[단어와 요소의 위치를 찾는 항목]
########################################
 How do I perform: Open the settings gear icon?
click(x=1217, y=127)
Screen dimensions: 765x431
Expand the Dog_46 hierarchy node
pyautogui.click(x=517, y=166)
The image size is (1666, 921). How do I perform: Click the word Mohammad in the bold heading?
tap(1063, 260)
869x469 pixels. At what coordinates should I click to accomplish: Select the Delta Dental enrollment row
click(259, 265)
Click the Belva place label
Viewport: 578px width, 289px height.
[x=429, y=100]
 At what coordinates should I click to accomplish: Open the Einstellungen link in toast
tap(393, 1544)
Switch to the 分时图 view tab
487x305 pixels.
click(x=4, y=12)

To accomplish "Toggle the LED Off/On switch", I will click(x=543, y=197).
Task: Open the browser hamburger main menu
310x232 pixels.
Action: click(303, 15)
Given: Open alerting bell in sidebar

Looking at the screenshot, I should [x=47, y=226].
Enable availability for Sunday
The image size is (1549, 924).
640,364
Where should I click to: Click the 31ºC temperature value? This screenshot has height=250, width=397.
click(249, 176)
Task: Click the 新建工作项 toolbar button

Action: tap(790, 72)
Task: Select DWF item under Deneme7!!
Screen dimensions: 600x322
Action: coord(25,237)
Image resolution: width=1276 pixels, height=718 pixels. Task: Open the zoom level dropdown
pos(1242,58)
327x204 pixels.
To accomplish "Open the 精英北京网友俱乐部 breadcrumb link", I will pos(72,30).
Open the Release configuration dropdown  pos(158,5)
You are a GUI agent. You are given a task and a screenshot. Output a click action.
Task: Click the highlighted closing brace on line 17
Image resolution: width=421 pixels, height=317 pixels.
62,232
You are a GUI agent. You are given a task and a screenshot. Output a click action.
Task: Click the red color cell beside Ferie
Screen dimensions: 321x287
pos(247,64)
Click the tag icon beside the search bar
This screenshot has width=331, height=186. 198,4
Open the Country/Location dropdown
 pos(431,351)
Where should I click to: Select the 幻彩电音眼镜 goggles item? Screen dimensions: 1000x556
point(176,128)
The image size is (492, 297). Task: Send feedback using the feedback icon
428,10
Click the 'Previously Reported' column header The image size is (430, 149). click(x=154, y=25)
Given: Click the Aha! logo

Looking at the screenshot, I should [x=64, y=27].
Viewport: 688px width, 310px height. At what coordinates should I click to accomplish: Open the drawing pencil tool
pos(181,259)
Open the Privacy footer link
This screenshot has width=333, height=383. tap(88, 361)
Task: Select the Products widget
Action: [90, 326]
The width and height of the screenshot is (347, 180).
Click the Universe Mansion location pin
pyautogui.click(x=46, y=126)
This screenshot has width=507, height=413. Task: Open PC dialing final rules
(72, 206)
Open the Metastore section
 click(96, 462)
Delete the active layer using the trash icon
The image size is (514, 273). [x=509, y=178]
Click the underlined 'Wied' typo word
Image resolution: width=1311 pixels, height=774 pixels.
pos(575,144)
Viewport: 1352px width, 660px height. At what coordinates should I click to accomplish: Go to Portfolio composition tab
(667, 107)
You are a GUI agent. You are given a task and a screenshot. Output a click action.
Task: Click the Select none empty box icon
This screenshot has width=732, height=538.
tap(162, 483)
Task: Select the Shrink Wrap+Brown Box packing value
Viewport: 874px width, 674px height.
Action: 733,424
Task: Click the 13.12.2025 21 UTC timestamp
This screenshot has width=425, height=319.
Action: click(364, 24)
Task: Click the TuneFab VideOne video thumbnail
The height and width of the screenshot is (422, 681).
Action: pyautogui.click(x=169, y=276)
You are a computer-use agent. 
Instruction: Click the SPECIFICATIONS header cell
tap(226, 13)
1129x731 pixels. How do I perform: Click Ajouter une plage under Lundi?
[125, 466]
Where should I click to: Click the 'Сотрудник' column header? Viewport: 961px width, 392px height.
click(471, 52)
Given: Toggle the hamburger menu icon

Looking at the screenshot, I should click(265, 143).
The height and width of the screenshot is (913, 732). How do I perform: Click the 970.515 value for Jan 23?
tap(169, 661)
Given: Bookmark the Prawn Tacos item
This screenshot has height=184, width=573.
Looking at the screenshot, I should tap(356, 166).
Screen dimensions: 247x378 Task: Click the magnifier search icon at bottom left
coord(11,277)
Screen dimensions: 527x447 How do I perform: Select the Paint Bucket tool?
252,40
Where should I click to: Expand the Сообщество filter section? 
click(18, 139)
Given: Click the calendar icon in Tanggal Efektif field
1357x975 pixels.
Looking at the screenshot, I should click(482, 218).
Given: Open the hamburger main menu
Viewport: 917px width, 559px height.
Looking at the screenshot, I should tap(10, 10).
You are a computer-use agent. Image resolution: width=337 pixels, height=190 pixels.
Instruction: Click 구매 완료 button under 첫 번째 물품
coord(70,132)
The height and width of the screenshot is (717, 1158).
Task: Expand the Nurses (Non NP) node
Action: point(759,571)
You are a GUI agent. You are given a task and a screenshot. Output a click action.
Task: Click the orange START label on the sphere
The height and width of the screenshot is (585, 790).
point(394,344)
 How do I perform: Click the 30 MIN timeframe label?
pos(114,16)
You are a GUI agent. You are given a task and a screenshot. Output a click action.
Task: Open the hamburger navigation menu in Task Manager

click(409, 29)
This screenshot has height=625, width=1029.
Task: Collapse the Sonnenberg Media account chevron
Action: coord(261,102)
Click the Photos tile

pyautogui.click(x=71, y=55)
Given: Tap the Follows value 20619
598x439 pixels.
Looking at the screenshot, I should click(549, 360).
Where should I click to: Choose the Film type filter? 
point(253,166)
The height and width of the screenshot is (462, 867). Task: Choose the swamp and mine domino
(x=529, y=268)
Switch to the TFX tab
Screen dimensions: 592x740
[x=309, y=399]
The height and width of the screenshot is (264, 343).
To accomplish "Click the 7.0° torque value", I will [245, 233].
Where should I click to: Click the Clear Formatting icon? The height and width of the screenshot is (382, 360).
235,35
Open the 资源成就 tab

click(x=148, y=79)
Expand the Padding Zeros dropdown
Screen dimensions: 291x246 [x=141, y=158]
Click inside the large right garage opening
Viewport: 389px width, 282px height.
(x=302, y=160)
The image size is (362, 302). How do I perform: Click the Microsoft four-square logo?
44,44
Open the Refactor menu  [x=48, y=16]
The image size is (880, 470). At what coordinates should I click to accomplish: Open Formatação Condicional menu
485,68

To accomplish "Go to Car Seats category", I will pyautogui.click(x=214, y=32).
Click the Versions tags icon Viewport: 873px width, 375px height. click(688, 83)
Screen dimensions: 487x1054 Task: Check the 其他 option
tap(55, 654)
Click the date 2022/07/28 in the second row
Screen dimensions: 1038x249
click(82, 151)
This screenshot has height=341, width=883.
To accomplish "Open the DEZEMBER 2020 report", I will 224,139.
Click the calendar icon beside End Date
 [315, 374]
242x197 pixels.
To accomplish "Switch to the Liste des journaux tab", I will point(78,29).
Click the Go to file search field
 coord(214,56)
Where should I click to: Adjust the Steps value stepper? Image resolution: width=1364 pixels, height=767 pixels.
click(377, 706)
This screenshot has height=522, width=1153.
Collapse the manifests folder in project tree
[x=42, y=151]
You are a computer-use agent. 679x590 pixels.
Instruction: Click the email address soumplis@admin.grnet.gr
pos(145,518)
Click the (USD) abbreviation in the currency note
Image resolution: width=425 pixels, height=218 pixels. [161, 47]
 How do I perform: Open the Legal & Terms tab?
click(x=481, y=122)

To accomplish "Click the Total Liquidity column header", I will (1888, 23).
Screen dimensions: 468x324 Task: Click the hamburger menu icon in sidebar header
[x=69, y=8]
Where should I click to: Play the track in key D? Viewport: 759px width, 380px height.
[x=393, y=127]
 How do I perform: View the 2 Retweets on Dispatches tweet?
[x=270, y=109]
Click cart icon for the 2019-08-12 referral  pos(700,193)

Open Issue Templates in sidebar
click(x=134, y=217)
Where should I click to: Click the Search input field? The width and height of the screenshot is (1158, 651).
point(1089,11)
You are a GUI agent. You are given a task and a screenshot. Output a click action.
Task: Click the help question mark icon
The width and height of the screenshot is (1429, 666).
########################################
"Given: Click the calendar" 문구가 있는 줄부터 "Looking at the screenshot, I should tap(10, 10)." 문구가 있는 줄까지의 항목만 다시 적되, "hamburger" 표현을 "three-line" 표현으로 바꾸고 나머지는 그대로 두세요. 두 줄 모두 포함합니다.

Given: Click the calendar icon in Tanggal Efektif field
1357x975 pixels.
Looking at the screenshot, I should click(482, 218).
Given: Open the three-line main menu
Viewport: 917px width, 559px height.
Looking at the screenshot, I should tap(10, 10).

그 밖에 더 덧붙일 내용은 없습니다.